Estate agent Savills will embark on further international expansion after shrugging off concerns in the UK property market to grow revenues and profits last year.
Jeremy Helsby, the outgoing chief executive, said the company's focus for this year would be its expansion in Europe, where it has recently grown operations in the Czech Republic and the Netherlands. But also said Savills would be looking at opportunities in new markets including South America, the Middle East and India.
But the global real estate firm gave a cautious warning that while it had made a “solid start” to 2018, it anticipated a “tempering” of the recent strong transaction volumes in some markets this year amid geopolitical risks and rising interest rates.
In the year to Dec 31, strong growth in the UK and Asia, including Hong Kong, China, Australia and Japan, boosted Savills' pre-tax profits to £112.4m, up from £99.8m in 2016.
The company, which earns nearly two-thirds of its revenue outside the UK, said global turnover was £1.6bn in 2017, an 11pc increase on the year before.
Despite "challenging conditions" in the domestic residential and commercial markets, revenue in the UK rose 8pc to £626m.

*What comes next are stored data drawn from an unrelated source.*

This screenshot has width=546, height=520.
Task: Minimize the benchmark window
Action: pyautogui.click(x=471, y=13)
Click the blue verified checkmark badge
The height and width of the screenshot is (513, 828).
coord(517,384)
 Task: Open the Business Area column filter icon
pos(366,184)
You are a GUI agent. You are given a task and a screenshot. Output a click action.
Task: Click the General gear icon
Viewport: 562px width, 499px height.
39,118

It called out the resilience of its UK business, which delivered the second strongest revenue growth in 2017 behind Asia, which achieved income growth of 16pc, following heavy investment in Hong Kong and China.

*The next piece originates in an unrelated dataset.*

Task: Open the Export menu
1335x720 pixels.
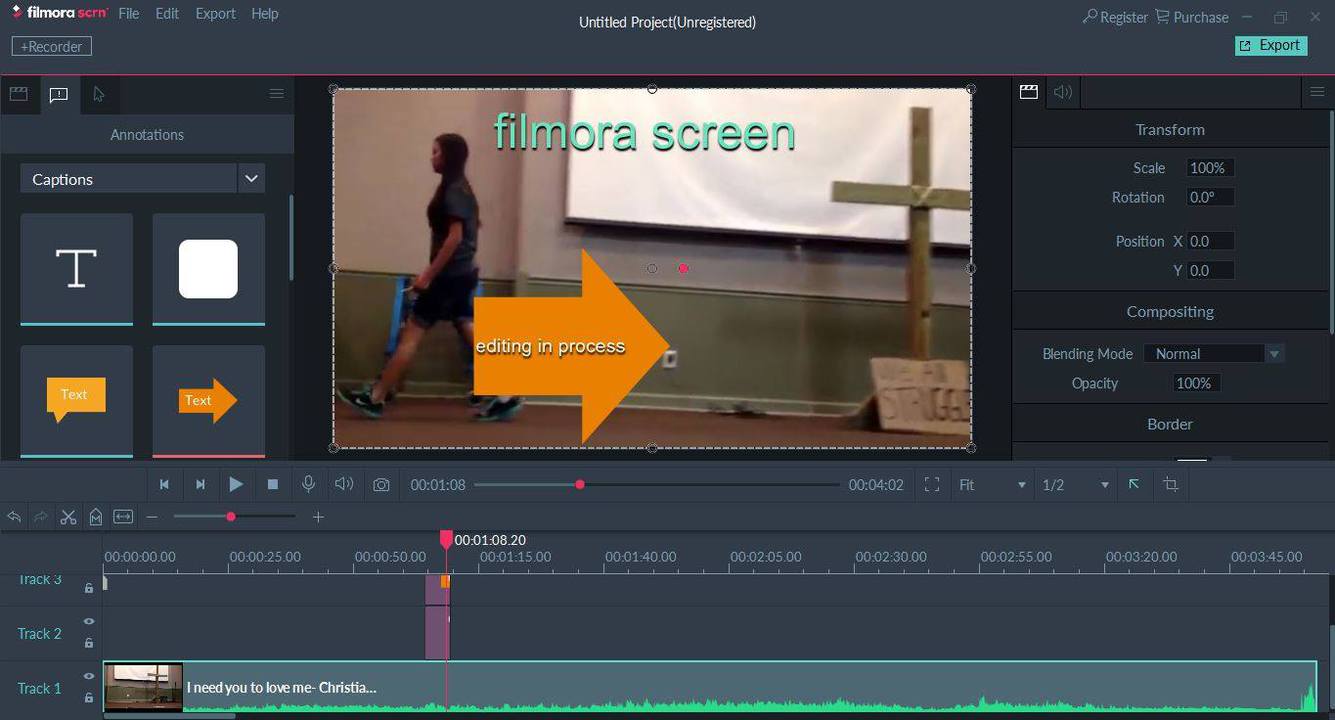Action: [215, 14]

Analysts at financial services firm UBS said fears that commercial transactions in the UK would slump following the EU referendum vote in 2016 seem not to have played out, with the market performing "better than expected", as occupiers and investors took a more "realistic" view on Brexit risks.
However, analysts agree that property markets in 2018 are expected to be more subdued. In December, the Royal Institution of Chartered Surveyors said house price growth would "grind to a halt" this year amid a toxic cocktail of low levels of sales and homes on the market, as well as cautious buyers.
Halifax said it predicts UK house price growth to remain low this year, between 0pc and 3pc.
Savills shares were up 0.3pc on Thursday morning, to 979p.
Analysts at Peel Hunt said: "The shares look fairly priced given the outlook, so current holders should be relaxed. Potential investors need to wait for a better buying opportunity".